Tarefas a executar
1. Enumere as estratégias que, segundo a frase iniciada por "Em busca de receitas extraordinárias", as prefeituras estudam na matéria sobre receitas municipais.
2. Traduza para o inglês a seguinte frase da matéria sobre receitas municipais: "Em todos os casos a ideia é tentar manter o cronograma de investimentos num ano mais difícil e estrategicamente importante para as eleições de 2016."

Valor econômico, v. 15, n. 3743, 25/04/2015. Brasil, p. A3

Prefeituras diversificam estratégia para elevar receitas

 

Por Vanessa Jurgenfeld e Marta Watanabe | De São Paulo

 

Alexandre Mota/Nitro/ValorThiago Grego, secretário de Finanças de BH, afirma que entre as alternativas para reforçar caixa a prefeitura estuda novas operações de crédito internacionais

Em busca de receitas extraordinárias, diversas prefeituras do país estudam estratégias que vão de parcelamentos de tributos a securitização de dívidas e contratação de operações de crédito com organismos multilaterais, além de venda de ativos. Aliados a planos como esses, prefeituras como São Paulo e Rio decidiram ir à Justiça para reduzir o desembolso relativo à dívida com a União para melhorar o fluxo de recursos este ano. Em todos os casos a ideia é tentar manter o cronograma de investimentos num ano mais difícil e estrategicamente importante para as eleições de 2016.

Linhas do conjunto
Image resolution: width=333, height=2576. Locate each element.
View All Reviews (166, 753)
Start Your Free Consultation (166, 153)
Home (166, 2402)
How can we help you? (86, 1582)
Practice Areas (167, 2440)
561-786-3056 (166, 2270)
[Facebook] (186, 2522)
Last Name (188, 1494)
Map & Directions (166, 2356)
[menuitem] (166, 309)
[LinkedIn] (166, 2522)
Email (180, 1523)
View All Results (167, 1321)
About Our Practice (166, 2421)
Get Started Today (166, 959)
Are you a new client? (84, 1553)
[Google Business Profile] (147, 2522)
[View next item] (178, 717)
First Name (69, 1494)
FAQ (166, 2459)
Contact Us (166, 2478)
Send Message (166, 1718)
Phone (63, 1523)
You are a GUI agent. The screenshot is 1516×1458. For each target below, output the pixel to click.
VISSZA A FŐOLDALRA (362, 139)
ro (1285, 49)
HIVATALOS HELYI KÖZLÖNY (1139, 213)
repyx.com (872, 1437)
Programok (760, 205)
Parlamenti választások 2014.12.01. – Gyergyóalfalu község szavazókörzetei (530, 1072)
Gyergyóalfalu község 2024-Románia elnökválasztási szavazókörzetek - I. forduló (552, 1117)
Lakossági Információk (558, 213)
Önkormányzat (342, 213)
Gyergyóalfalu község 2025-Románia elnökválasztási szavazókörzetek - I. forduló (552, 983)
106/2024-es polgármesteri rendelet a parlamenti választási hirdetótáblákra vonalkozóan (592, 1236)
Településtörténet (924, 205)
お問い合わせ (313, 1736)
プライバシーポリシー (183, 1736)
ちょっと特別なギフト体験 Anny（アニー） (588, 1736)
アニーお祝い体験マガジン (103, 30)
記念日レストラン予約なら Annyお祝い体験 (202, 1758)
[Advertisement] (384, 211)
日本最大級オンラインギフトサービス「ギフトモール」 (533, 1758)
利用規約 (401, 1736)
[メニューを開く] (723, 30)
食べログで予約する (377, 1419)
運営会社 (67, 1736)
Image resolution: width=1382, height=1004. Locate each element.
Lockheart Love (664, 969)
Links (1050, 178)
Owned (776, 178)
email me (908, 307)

Respostas
1.
- parcelamentos de tributos
- securitização de dívidas
- contratação de operações de crédito com organismos multilaterais
- venda de ativos

2. In all cases, the idea is to try to maintain the investment schedule in a more difficult year that is strategically important for the 2016 elections.